HALAMAN:
########################################

Welcome to Pusat Dokumentasi Arsitektur Library

Artikel Detail

Cagar budaya : Istana Gebang, riwayatmu kini

Format : Artikel

Impresum
- : , 2008

Deskripsi
Sumber:
Suara Pembaruan: Minggu, 4 Mei 2008

Isi:

BANGSA yang besar adalah bangsa yang senantiasa mengingat jasa para pahlawannya. Oleh karena itu, jangan sekali-kali melupakan sejarah (jasmerah). Itulah sepenggal pesan yang sering disampaikan Bung Karno (BK), panggilan populer Presiden Pertama Republik Indonesia Dr Ir Soekarno, Proklamator, dan Bapak Pendiri Bangsa.

Tidak sedikit bangsa di dunia memuji kegigihan perjuangan BK yang telah mengilhami para pejuang kemerdekaan dari negeri-negeri terjajah di belahan dunia lain- nya. Bapak penggali nilai-nilai Pancasila itu sudah lama tiada, dan meninggalkan begitu banyak tempat bersejarah. Dari sederet tempat bersejarah itu, salah satunya adalah rumah kediaman orangtuanya. Rumah kediaman masa kecil BK.

Rumah masa kecil BK di Jalan Sultan Agung 56 Blitar, Jawa Timur, dengan gaya arsitektur unik yang dibangun sebelum 1900, lebih sering disebut sebagai Istana Gebang. Rumah yang dipugar 1998 oleh Dewan Harian Daerah Angkatan 1945 Provinsi Jawa Timur itu, meliputi rumah (dalem) induk yang berdiri megah dengan lima kamar, empat di sisi barat dan satu kamar di sisi timur, lengkap dengan dua ruang besar untuk ruang tamu di depan dan ruang keluarga di belakang, serta sederetan kamar pembantu rumah (abdi dalem), kamar mandi, dan garasi mobil.

########################################

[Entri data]
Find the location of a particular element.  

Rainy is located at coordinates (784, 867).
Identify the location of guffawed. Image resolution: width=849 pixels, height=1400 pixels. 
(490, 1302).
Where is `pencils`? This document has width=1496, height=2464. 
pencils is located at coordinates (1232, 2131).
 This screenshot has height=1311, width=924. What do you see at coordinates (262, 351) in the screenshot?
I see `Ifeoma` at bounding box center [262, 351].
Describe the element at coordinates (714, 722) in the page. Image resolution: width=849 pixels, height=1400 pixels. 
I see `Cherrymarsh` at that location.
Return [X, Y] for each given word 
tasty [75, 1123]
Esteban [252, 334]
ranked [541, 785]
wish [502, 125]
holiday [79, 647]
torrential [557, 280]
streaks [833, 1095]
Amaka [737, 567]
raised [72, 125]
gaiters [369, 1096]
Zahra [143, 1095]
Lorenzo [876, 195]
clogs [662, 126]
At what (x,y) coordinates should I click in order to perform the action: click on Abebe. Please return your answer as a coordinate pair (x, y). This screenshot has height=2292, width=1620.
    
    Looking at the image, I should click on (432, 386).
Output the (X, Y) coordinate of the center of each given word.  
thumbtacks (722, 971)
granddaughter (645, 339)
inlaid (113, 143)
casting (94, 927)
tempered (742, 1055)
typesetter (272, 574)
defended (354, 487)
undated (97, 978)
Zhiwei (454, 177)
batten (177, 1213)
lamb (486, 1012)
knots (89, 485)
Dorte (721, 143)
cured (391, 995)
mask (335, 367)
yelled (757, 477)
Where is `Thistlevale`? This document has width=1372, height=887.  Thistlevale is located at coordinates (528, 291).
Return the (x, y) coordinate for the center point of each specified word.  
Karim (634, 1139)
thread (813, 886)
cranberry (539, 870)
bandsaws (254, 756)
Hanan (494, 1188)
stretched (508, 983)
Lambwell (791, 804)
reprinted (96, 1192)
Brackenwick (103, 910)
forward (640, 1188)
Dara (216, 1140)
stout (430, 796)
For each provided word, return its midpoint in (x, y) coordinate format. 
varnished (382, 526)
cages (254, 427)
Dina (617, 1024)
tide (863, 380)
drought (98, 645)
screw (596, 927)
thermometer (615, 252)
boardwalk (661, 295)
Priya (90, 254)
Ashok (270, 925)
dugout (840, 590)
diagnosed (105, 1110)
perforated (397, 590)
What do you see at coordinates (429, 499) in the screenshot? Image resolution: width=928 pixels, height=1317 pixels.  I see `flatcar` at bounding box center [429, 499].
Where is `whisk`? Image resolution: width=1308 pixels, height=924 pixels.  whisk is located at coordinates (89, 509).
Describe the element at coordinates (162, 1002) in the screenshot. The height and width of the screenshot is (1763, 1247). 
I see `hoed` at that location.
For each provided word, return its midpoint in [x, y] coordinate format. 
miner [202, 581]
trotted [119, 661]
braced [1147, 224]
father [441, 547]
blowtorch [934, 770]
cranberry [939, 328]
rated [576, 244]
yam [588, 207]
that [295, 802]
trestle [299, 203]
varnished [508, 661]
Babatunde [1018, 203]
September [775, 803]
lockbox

########################################

LATIHAN MENULIS: Tuliskan lanjutan artikel tentang Istana Gebang, dimulai sesudah kalimat terakhir yang tertera.

HASIL AKHIR:
Di atas lahan pekarangan sekitar 1 hektare itu, selain dalem induk sendiri beserta balai pertemuan kesenian yang menempati areal lahan seluas 1.400 meter persegi (m2) yang kemudian dikenal sebagai Istana Gebang, terdapat sedikitnya lima unit rumah pendukung lainnya yang ada di kanan-kiri rumah induk. Sayangnya, pasca-peringatan wafatnya (haul) BK pada 2004 dan menjelang berakhirnya masa pemerintahan putrinya, Presiden Megawati Soekarnoputri, cahaya Istana Gebang beserta kelengkapannya pun mulai meredup.

Kesulitan Biaya

Menjelang haul BK 20 Juni 2007, tepatnya pada 16-17 Juni 2007, sedikitnya enam dari 11 cucu ahli waris yang masih hidup dari almarhumah Ibu Soekarmini atau Ibu Wardoyo, kakak kandung BK, mengadakan pertemuan internal keluarga. Mereka yang sudah berkeluarga dan hidup berpencar, di antaranya ada yang tinggal di Jakarta dan Surabaya, mengaku kesulitan merawat Istana Gebang, setelah pemerintah tidak merespons pemberitahuan tertulis tentang kondisi keuangan perawatan Istana Gebang.

Setiap bulan, para ahli waris secara bergotong royong mengeluarkan biaya perawatan rata-rata Rp 3 juta. Belum semua ahli waris memiliki kemampuan untuk ikut menyumbangkan penghasilannya guna membayar upah tenaga pembantu yang menjaga dan merawat Istana Gebang. Angka nominal itu akan membengkak beberapa kali lipat jika terdapat bagian bangunan yang harus diperbaiki, tidak termasuk pengecatan dinding, pagar, dan langit-langit, serta joglo teras.

Munculnya kesepakatan awal enam ahli waris Istana Gebang untuk menjual rumah itu kepada khalayak umum, dilakukan setelah beberapa kali ahli waris tidak mendapat respons dari Djarot Saiful Hidayat, Wali Kota Blitar dan Imam Utomo, Gubernur Jatim, serta pemerintah pusat melalui Departemen Dalam Negeri.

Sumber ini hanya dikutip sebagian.